There is no doubt that you can’t expect to become influential if you publish something once a week or even, once a day. The need to often produce and publish quality content can be overwhelming for brands. But it doesn’t have to be that hard. Part of the solution is to better manage your efforts. The way that I achieved the right balance between quantity and quality is by being a curator and a content producer. In fact, each function fuels the other.

The first order of business is figuring out what you can do to share relevant tweets, statuses and posts to your followers. What I found out through my consulting work is that companies have many sources of meaningful information that they don’t put to use. This is where collaboration between several business units at your company can save you time.

For example, talk to the people who follow the news on your industry at your company. It doesn’t have to be their official job. Ask them to feed you the best stories to read, to write about and to share with a comment. Most news should not be about you but about topics that are relevant to your customers and prospects. Make sure to tell the people who follow the news what you are looking for so they can bookmark the right stories and pitch you the right ideas.

Many corporations sponsor causes and participate to events. So make sure to know way ahead of time about these. You can interview speakers and inspiring people related to the cause. Or you can simply introduce them to your followers.

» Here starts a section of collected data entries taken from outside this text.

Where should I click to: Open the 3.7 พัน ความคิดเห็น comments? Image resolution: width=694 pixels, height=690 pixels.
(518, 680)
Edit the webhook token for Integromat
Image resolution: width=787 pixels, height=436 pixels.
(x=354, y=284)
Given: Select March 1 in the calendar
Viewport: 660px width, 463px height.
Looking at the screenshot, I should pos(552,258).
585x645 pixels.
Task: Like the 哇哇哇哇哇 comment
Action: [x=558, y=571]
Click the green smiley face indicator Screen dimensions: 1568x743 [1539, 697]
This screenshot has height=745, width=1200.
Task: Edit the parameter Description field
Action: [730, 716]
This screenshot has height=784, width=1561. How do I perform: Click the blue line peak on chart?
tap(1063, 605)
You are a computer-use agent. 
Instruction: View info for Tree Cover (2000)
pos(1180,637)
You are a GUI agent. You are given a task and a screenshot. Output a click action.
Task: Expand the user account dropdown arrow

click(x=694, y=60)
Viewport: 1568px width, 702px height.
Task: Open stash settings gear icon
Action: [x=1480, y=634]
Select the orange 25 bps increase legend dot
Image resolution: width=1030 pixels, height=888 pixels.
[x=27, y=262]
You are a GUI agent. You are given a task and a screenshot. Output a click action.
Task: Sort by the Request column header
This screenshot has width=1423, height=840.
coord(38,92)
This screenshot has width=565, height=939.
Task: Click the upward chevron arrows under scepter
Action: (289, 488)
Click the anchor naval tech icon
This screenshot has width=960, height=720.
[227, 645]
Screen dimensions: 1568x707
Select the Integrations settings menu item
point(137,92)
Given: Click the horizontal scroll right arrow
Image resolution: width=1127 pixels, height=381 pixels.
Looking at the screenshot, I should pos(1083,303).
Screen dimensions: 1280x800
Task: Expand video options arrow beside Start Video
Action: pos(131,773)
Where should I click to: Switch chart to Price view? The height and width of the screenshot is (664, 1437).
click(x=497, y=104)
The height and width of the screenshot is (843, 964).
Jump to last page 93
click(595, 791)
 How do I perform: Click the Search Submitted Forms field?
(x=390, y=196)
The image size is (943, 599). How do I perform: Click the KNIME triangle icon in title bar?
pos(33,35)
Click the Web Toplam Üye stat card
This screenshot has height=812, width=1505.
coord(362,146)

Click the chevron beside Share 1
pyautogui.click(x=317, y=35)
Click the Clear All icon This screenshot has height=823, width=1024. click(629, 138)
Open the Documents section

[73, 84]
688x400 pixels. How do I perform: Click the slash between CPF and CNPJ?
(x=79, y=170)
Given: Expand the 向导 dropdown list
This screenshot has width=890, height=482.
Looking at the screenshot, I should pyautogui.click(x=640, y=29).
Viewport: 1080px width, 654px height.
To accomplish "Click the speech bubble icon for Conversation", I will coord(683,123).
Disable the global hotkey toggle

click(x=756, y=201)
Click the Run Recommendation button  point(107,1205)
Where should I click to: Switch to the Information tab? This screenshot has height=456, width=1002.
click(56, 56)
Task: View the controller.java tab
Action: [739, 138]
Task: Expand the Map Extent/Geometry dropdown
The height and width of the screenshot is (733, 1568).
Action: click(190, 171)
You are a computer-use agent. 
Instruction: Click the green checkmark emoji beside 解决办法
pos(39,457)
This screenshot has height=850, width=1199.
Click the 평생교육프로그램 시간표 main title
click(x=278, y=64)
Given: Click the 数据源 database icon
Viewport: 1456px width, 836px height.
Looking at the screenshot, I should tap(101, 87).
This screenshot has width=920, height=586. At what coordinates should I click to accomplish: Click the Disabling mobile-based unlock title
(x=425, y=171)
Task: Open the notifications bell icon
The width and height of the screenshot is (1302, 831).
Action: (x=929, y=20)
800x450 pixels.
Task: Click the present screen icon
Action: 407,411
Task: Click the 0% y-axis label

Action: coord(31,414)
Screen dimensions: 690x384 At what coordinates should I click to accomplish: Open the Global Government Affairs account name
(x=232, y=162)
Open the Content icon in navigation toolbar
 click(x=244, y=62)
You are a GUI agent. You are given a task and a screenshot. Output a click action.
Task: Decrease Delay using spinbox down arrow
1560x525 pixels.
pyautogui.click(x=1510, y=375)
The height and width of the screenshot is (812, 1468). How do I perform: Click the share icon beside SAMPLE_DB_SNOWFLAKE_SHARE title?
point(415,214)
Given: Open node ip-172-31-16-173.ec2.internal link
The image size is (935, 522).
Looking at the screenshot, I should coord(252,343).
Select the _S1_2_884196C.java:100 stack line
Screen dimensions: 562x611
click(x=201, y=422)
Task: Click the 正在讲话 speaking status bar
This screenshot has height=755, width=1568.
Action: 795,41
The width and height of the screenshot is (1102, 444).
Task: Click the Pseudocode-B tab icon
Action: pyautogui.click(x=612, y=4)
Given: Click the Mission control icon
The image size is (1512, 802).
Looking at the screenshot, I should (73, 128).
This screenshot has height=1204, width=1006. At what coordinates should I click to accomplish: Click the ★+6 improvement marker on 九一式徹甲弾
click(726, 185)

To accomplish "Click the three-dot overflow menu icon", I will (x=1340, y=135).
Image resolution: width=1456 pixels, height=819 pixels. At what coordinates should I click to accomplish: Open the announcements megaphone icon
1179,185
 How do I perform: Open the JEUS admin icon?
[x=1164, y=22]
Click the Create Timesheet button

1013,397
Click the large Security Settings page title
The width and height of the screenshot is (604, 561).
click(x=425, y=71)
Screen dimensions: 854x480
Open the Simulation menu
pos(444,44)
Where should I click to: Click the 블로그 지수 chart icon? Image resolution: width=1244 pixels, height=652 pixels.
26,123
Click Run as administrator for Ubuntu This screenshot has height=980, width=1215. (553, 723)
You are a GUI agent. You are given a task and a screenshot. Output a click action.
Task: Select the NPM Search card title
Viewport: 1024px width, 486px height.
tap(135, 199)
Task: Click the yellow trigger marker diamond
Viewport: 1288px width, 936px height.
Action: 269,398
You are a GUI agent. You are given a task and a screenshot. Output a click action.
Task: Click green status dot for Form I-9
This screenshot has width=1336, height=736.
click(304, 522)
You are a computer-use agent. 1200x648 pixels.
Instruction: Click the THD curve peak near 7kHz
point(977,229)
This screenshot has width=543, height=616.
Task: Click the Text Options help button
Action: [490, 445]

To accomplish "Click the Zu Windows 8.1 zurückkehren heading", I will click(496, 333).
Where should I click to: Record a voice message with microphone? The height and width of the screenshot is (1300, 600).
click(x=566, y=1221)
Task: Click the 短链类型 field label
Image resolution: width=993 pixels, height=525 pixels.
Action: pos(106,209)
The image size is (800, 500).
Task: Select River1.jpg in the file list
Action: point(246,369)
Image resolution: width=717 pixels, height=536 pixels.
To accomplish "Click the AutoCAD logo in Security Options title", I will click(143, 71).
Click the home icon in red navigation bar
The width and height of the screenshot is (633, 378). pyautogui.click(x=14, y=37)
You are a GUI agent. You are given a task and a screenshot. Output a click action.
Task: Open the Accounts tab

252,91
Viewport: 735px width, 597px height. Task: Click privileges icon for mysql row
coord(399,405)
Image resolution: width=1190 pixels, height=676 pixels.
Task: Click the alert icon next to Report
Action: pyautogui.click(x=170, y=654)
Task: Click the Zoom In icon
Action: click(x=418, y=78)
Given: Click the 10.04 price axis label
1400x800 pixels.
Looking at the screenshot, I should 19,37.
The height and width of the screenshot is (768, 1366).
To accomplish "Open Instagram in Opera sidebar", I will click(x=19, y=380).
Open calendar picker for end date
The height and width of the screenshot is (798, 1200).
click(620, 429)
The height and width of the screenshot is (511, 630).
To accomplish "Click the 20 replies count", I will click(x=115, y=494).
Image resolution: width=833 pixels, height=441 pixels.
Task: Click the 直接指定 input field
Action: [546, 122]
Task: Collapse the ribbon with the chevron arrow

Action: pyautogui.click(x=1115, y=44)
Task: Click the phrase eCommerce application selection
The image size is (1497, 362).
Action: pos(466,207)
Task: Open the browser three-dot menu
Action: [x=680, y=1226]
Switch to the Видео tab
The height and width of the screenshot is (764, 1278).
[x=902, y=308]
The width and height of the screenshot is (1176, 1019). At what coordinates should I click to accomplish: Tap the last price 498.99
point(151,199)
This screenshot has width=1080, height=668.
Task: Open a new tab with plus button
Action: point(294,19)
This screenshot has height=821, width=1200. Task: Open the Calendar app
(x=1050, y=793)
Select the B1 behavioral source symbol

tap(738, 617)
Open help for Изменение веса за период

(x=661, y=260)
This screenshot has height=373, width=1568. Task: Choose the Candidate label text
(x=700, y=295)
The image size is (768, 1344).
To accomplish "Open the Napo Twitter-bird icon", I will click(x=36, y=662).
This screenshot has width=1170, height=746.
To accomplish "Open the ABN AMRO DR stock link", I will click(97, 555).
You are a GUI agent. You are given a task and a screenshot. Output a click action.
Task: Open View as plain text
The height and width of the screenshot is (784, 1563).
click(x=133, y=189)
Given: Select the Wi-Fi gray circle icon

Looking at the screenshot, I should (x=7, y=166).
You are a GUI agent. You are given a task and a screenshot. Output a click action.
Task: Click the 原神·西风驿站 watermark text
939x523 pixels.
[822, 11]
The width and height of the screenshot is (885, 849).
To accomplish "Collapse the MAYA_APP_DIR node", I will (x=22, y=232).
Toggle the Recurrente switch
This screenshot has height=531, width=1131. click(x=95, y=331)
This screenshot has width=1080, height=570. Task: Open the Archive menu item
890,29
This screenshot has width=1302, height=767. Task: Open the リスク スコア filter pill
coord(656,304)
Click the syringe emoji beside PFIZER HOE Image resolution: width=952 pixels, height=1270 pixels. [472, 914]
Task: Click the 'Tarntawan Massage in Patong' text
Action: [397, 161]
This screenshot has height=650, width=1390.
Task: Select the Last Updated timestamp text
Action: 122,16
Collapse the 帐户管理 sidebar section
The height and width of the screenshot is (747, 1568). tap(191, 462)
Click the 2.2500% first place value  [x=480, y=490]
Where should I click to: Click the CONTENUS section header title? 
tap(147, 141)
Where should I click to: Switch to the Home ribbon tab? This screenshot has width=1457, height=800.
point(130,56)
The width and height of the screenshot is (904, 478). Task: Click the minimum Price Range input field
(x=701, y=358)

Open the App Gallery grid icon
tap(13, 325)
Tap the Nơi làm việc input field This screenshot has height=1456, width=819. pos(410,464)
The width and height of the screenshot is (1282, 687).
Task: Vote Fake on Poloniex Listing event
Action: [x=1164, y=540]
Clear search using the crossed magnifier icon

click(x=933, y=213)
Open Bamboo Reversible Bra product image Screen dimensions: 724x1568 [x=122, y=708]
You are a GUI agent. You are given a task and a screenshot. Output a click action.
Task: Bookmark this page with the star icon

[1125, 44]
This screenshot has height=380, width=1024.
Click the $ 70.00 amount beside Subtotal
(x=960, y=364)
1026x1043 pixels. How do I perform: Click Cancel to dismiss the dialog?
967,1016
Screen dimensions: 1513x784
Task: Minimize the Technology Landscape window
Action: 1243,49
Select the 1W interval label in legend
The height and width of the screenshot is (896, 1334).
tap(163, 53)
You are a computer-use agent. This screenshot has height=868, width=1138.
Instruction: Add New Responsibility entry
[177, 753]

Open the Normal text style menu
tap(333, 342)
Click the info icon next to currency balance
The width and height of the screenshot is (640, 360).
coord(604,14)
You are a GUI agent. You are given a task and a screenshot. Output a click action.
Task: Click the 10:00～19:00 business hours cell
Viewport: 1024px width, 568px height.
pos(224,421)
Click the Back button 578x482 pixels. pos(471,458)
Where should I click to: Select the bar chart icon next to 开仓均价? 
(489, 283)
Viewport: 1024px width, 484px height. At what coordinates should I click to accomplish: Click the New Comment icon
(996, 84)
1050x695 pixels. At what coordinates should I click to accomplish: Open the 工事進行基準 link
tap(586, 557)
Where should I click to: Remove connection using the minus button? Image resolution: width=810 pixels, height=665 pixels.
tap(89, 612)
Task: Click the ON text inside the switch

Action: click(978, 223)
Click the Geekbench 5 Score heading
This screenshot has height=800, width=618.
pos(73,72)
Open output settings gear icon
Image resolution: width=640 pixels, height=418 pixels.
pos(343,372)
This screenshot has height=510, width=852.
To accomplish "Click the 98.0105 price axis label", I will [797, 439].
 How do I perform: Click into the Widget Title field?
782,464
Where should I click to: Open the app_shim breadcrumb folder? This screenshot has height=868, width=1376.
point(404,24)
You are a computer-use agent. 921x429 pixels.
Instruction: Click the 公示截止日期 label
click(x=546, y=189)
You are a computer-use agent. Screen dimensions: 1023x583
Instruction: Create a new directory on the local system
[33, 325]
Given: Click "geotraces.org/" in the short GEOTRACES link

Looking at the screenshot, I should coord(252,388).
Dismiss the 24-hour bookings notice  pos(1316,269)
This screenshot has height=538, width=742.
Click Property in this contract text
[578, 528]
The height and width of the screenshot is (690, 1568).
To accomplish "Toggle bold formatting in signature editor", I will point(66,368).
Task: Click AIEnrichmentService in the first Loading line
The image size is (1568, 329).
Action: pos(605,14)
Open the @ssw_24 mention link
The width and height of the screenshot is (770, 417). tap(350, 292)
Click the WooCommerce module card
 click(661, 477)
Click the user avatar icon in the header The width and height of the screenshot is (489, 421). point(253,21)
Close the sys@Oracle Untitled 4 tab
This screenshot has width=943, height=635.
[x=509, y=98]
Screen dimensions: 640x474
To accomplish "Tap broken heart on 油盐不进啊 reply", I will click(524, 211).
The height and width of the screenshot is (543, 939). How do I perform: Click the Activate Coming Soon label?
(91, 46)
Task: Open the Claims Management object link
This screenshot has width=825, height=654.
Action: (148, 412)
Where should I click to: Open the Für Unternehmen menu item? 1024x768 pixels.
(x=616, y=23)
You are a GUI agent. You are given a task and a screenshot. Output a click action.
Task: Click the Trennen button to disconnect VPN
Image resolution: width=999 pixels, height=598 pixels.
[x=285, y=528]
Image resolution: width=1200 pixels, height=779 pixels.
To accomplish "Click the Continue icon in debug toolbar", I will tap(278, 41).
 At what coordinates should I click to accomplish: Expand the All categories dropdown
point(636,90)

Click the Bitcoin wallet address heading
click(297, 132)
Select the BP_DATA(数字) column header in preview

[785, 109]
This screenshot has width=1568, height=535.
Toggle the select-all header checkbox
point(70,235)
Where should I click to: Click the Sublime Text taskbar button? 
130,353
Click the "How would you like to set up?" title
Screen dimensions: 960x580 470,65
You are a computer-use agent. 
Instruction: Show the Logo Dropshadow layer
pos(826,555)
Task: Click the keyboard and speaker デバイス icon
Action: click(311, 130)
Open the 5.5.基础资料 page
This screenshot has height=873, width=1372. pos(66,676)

In any case, make sure to make the story about them and their issues.

Another way to make content marketing manageable is to keep your messages short and simple. Not every idea requires a post. Sometimes, sharing a link with one sentence over a few social networks is all you need to be useful. A straightforward retweet might be enough. When you want to discuss your views or perspectives on things, use your blog. My best blogging advice is to aim for a maximum of 200 to 500 words per post. If your topic requires a longer text, split your idea into a series of posts instead. Keeping your post shorter has three advantages:

  1. More people will read your posts up to the end;
  2. The more targeted topic is better for SEO;
  3. If the topic doesn’t appeal to your audience, you didn’t waste a lot of time writing a long article.

Like anything else in life, practice makes us better. You will develop your own techniques and will become more efficient over time. Story ideas will come more easily. Content marketing will never be about cutting corners. It will always be time consuming. By mixing on your newsfeed your meaningful content with relevant content from other people (with due credit), you can achieve a great balance between quantity and quality.